# Starter fertilizer on new grass



## Bkell101 (Jun 25, 2018)

Hi all,

I realize that some folks do not use starter fert at all when overseeing, however my question is: will applying starter fert to recently overseeded lawn (3 weeks) hurt the new grass?

I ask because, let's say you overseed early and now want to overseed again due to some bare spots. Will adding starter fert harm the new grasses that did come up?


----------



## GJOtown (Sep 14, 2018)

I would recommend not adding additional Starter Fert-even when patching after an overseed. I made the mistake last year and the spots where I dropped additional Fert developed Pythium blight or other mold-which required an anti fungal app. I would do one application as recommended, go back and fix bare spots but don't push the Starter Fert. I have also heard of people burning the lawn as a result of too much Starter Fert. Hope that helps!


----------



## g-man (Jun 15, 2017)

If you want to apply fertilizer, limit it to no more than 0.25lb of N/ksqft/weekly.


----------



## Bkell101 (Jun 25, 2018)

GJOtown said:


> I would recommend not adding additional Starter Fert-even when patching after an overseed. I made the mistake last year and the spots where I dropped additional Fert developed Pythium blight or other mold-which required an anti fungal app. I would do one application as recommended, go back and fix bare spots but don't push the Starter Fert. I have also heard of people burning the lawn as a result of too much Starter Fert. Hope that helps!


Why would the starter fert contribute to pythum blight (totally new at this)...I've only learned about pm watering and heat and humidity leading to fungus


----------



## Bkell101 (Jun 25, 2018)

g-man said:


> If you want to apply fertilizer, limit it to no more than 0.25lb of N/ksqft/weekly.

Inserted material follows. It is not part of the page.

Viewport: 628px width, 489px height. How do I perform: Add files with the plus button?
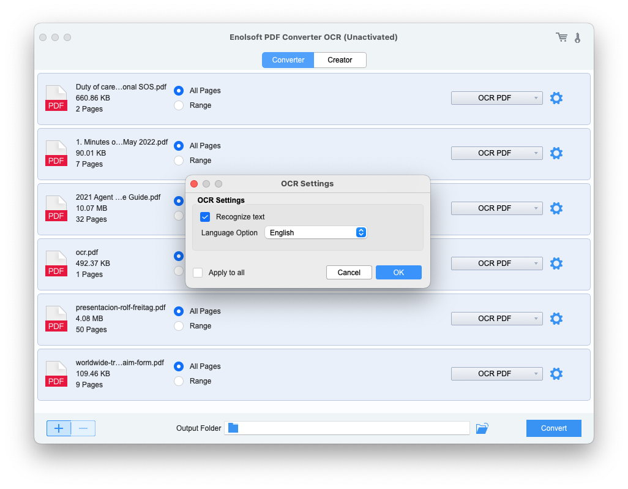pos(59,428)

Let's say you do the calculations and shoot for .25lb of N using a starter fert with higher P and K as opposed to ones that are higher in N relative to P and K, would that still be safe? In essence, will P and K hurt 2-3 week old grass?

(Also I love your Purdue pdf topics you keep posting, great reads.)


----------



## g-man (Jun 15, 2017)

I really don't know. I just have not tried this or research it.


----------



## ken-n-nancy (Jul 25, 2017)

Bkell101 said:


> g-man said:
> 
> 
> > If you want to apply fertilizer, limit it to no more than 0.25lb of N/ksqft/weekly.
> ...


No, the higher rates of P and K will not hurt the new grass, presuming that the rates are no greater than the rate on N and that the N is being kept to a manageable amount per application and per month. The N is the one most likely to damage the grass.

That said, for environmental impact reasons, restrictions on P application exist in many states or locales, so be sure you're remaining both environmentally polite and within the constraints of the law.


----------



## MichiganGreen (Aug 7, 2018)

Well, I just did some patching approx 2.5 weeks after overseed and applied starter in those areas. So I'll find out soon enough!


----------



## Harts (May 14, 2018)

@MichiganGreen How did you apply the fert to those patches?


----------



## g-man (Jun 15, 2017)

ken-n-nancy said:


> No, the higher rates of P and K will not hurt the new grass, presuming that the rates are no greater than the rate on N and that the N is being kept to a manageable amount per application and per month. The N is the one most likely to damage the grass.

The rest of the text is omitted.